One of the most important and culturally significant sites in all of Laos is the Souphanouvong Museum. Prince Souphanouvong, along with half-brother Prince SouvannaPhouma and Prince BounOum, formed the triumvirate that built the communist regime in the country of Laos. He was the president of the country from December 1975 until August 1991. His significance in helping to create the current government of Laos cannot be diminished. He played a significant role in helping to establish the communist government, and an even bigger part in ensuring that it thrived under his rule.

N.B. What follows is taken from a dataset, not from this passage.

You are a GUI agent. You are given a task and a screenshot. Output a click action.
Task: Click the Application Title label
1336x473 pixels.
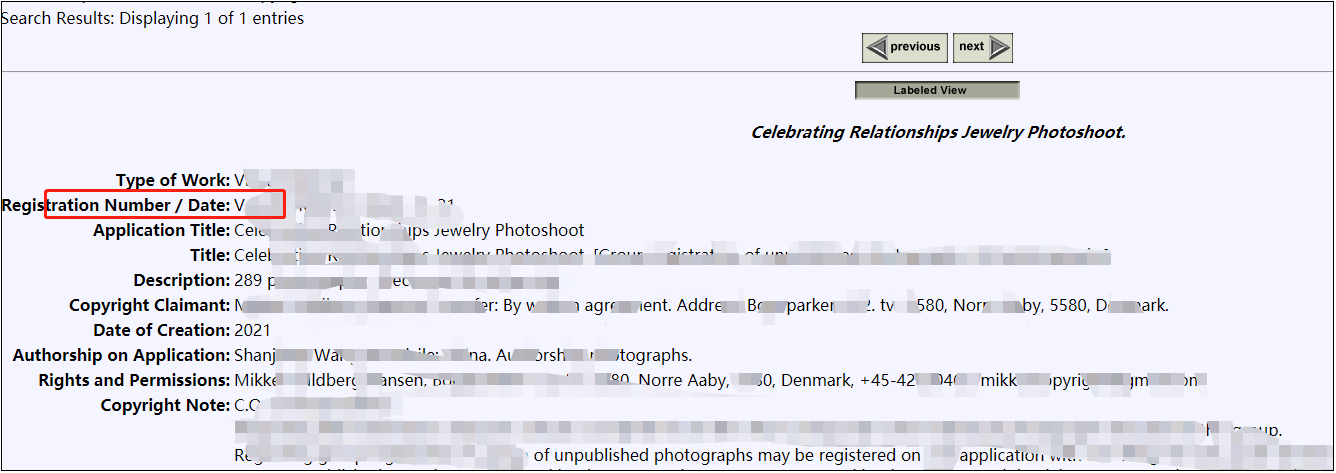162,231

In 2005, a museum dedicated to the former president was created in the city of Vientiane. This museum displays and highlights the large number of important achievements that were accomplished under his rule. The museum itself used to be his residence, and the first floor of the museum houses a large number of photo exhibits related to his activities in the revolutionary movement that freed Laos from Imperial rule by France and the United States. In the second floor, you will find rooms that portray important events in his life as well as information about his family, lifestyle, and other significant characteristics of the great former president.
He is considered to be one of the most outstanding leaders the country of Laos has ever had in its history, and the Souphanouvong Museum is a testament and tribute to the incredible wisdom and leadership that he brought to the nation.
There are many places within the country of Laos were tourists would gain true insights into the history that shaped this beautiful Southeast Asian country. This is truly one of those destinations. By visiting here, you will get a real clear idea of the struggle to gain independence, something that hadn’t been seen in the country for generations, as well as gain an insight into the man who helped to make that independence a reality. This is one of those must-see locations in the country where you can truly see for yourself who Laos’ version of George Washington is.
The cost is just a few dollars to enter the museum, and there is plenty to see and enjoy once inside.